Have Viruses Infected Your Mac? 5 Surefire Solutions to Detect and Remove Malware
Out of every 10 viruses created and distributed online, about 9 of them are geared to attack PCs. That leaves only 1 out of 10 for Macs, but considering there are 200,000 new pieces of malware released daily in 2016, it’s not a laughing matter for Macintosh owners. That many pieces of new malware every day equals 2,000 reserved every day for Macs; that’s about 730,000 per year.
While Macs are more difficult to infect with viruses than PCs are, that doesn’t make them infallible. If anything, the attacks geared at Mac owners and machines tend to be more specialized and customized, because they are having to work around Mac’s specific security as well as a customer base that is generally willing to spend more money on the computers, indicating higher levels of income and more loot to go after.
Fortunately, there are plenty of ways to detect and remove malware from your Mac before they cause too much trouble. If you’re even slightly suspicious that your Macintosh might have a virus, check out these tools and research antivirus software for Macs to make sure you’re protected going forward.
Signs Your Mac Has a Virus:
Macs and PCs have a ton of difference between them, but they’re all still computers, and computers tend to act a certain way when something is bugging them. Here are four sure-fire ways to know that something has gotten into your Mac system that definitely should not be there.

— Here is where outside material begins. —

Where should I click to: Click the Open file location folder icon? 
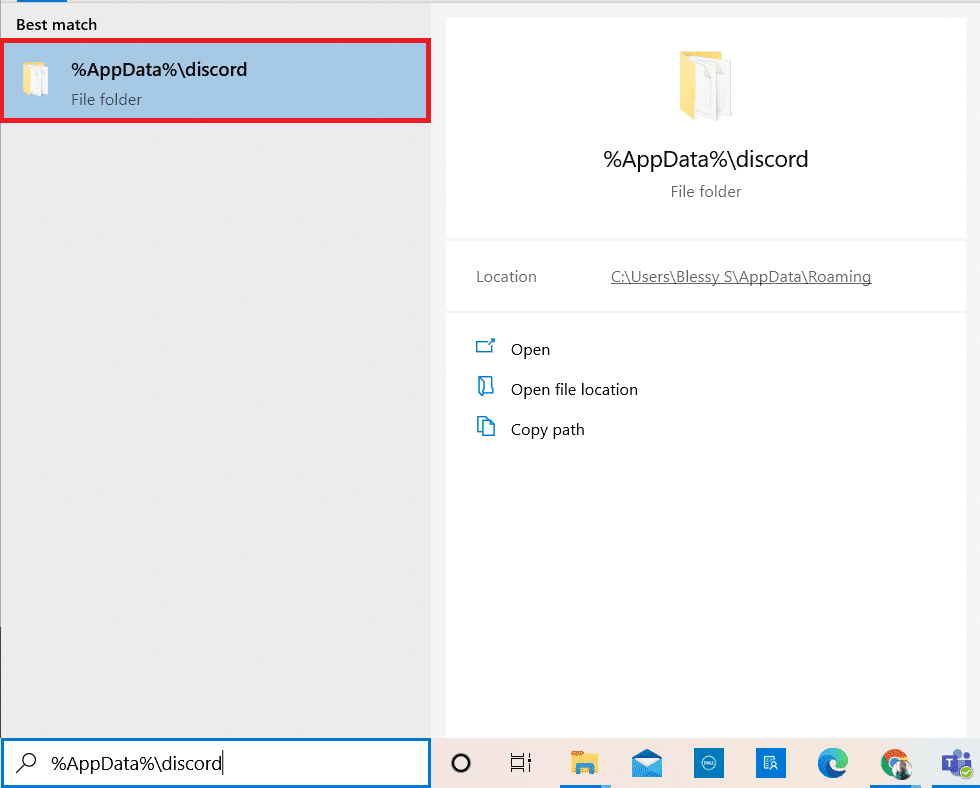[486, 389]
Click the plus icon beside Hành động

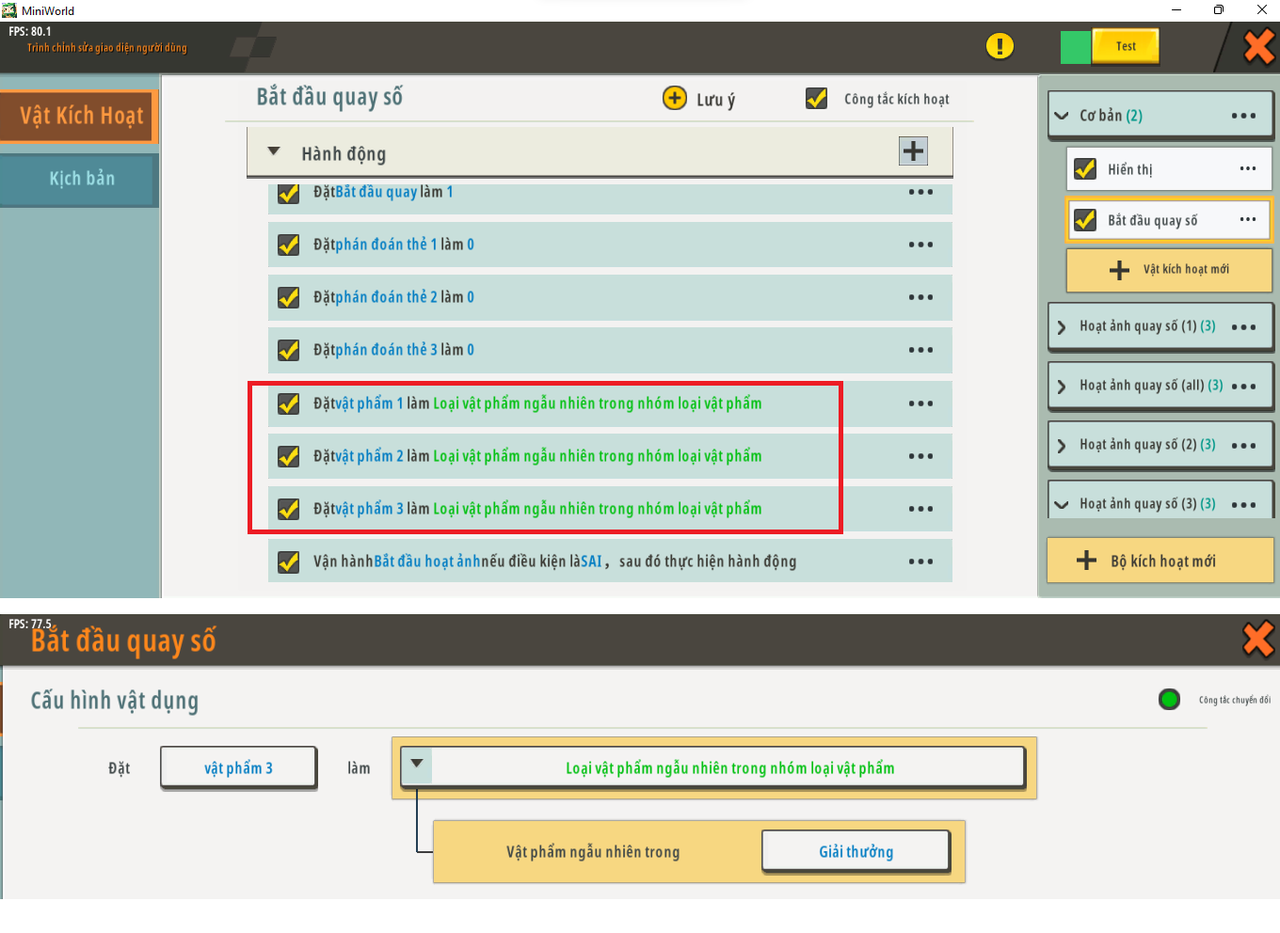coord(913,151)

- There are new software programs or apps appearing on your desktop that you are unfamiliar with. Even if you’re downloading programs at 4 a.m., you’re going to remember what should and shouldn’t be on your desktop. New icons usually suggest some spyware or other malicious program has snuck away with a real download and installed itself without permission.
- Advertising on your desktop. We’ve all gotten accustomed to all sorts of annoying ads appearing when we visit certain web pages, but when it appears on the desktop, you know something is amiss.
- Programs open or close without you doing anything. A ghost in the machine? More likely a virus wreaking havoc in your processes.
- Your Mac is running slowly. Every machine lags now and then, but if it keeps happening right after you start up or when you intentionally have just a few apps open, something is amiss.
Self-Help Mac Virus Removal
Macs are clever machines that are often capable of handling their own virus problems. These three programs can sort out a ton of malware issues.
- Xprotect: This is the built-in Mac virus scanner. When you have it active, it will scan everything you’ve downloaded from the Internet and let you know what’s infected, with an option to send them straight to the trash.
- File Quarantine: Has been a Mac standard since the release of OS X Leopard. It moves questionable files out of your system and sends you a warning if you try to open them.
- Gatekeeper: Acts like a firewall for apps. If you try to install something that doesn’t have a Developer ID from the Apple store, it blocks it.
Third-Party Mac Virus Removal
If the in-system virus protection programs aren’t getting the job done, turn to a reliable third-party malware scanner for Mac. It might cost a few dollars a month, but your peace of mind and a clean, well-running computer are worth the price.